--- BEGIN ---
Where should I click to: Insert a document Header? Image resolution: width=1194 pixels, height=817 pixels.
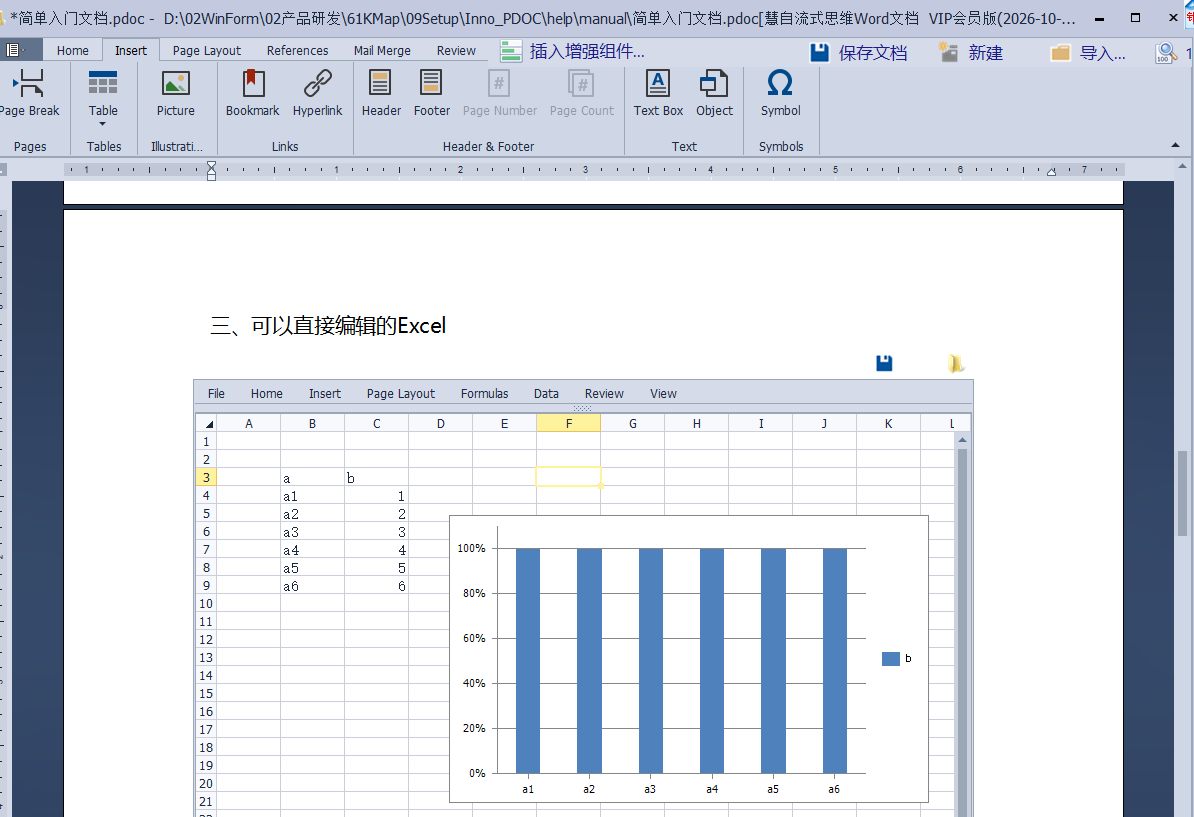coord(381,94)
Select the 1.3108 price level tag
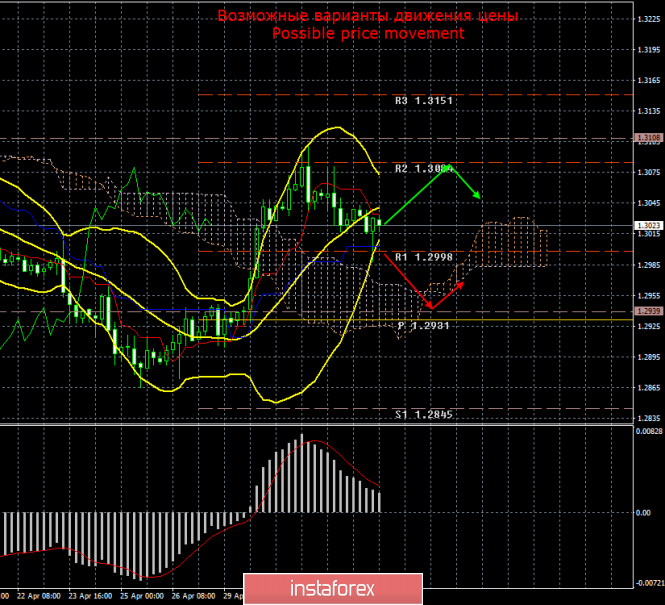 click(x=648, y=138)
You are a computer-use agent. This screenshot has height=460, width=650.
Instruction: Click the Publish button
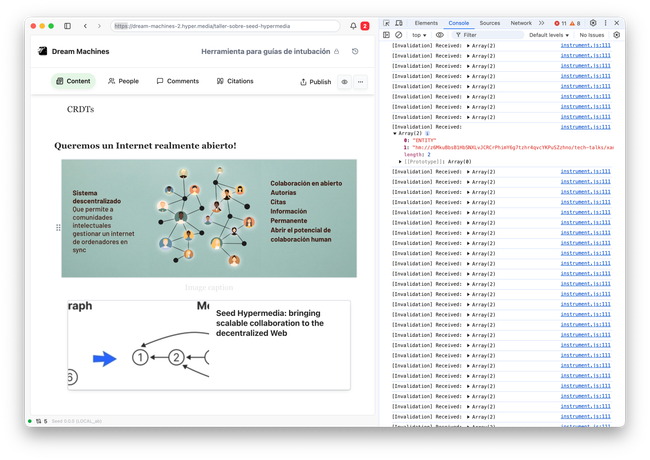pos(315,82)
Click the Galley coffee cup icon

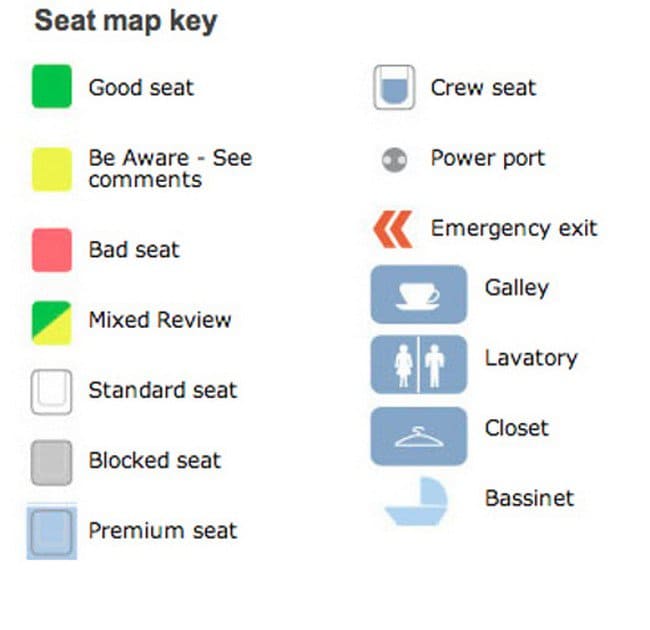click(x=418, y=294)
--- END ---
--- BEGIN ---
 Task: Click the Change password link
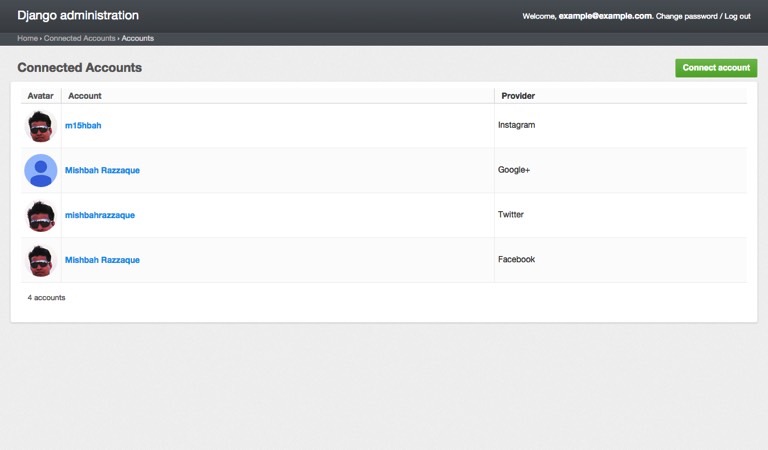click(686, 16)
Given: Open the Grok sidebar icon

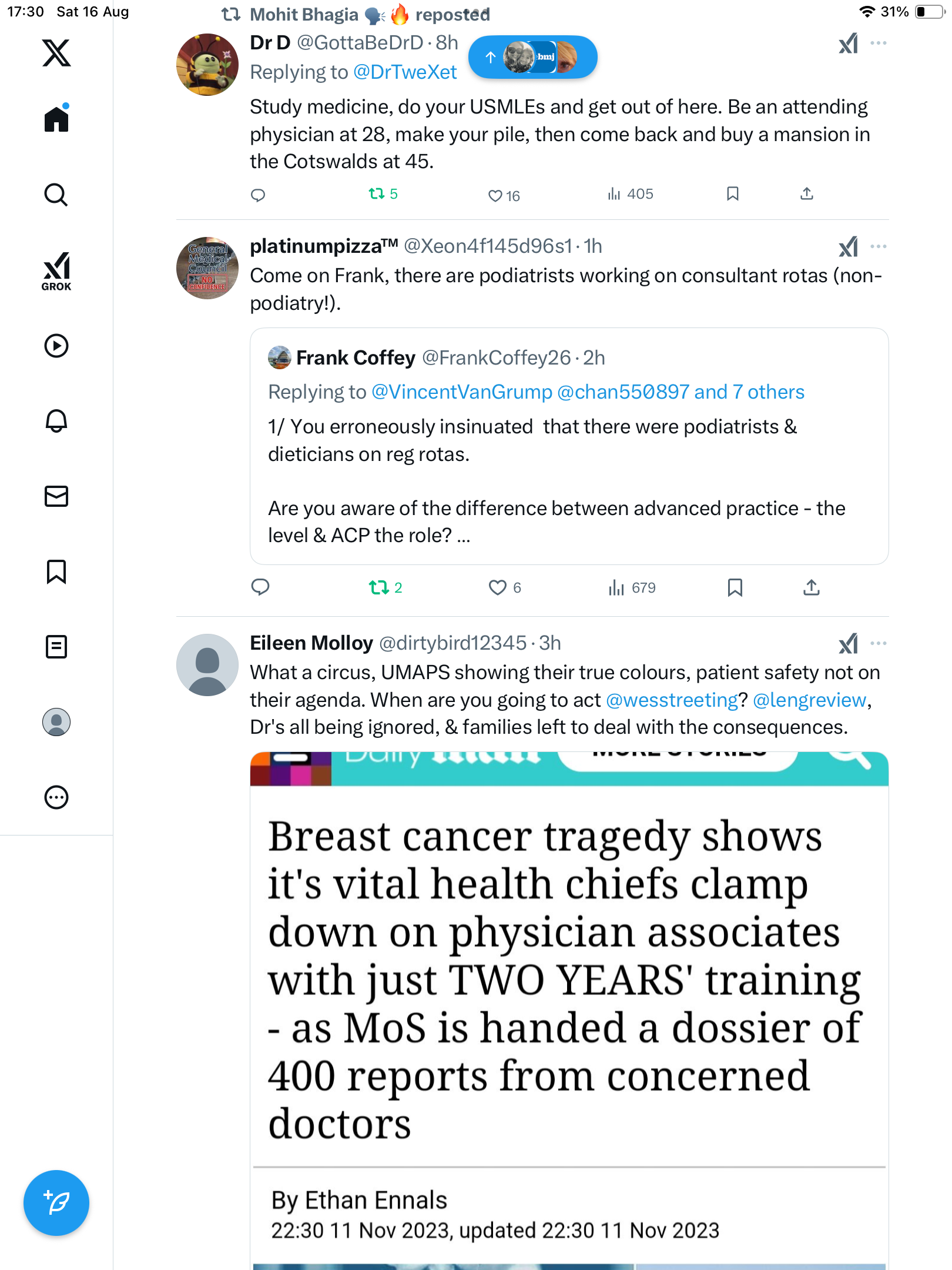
--- END ---
--- BEGIN ---
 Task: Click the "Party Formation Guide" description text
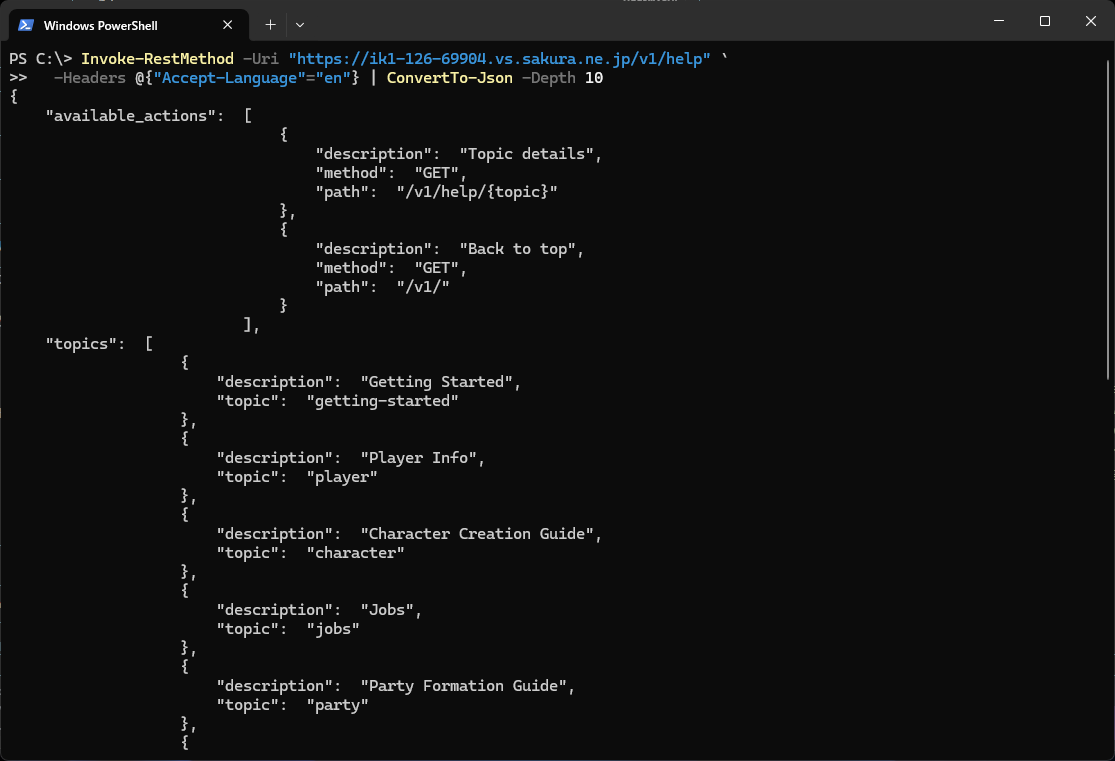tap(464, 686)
--- END ---
■ EXERCISE PROMPT:
Arrange everything from the line containing "Task: Click the Change password link" down to the line containing "Given: Open the Grok sidebar icon" as a JSON list of strings, one per line, with blank lines dropped. Omit the pictures from your answer.

■ RESPONSE TO THE EXERCISE:
[
  " Task: Click the Change password link",
  "click(686, 16)",
  "Given: Open the Grok sidebar icon"
]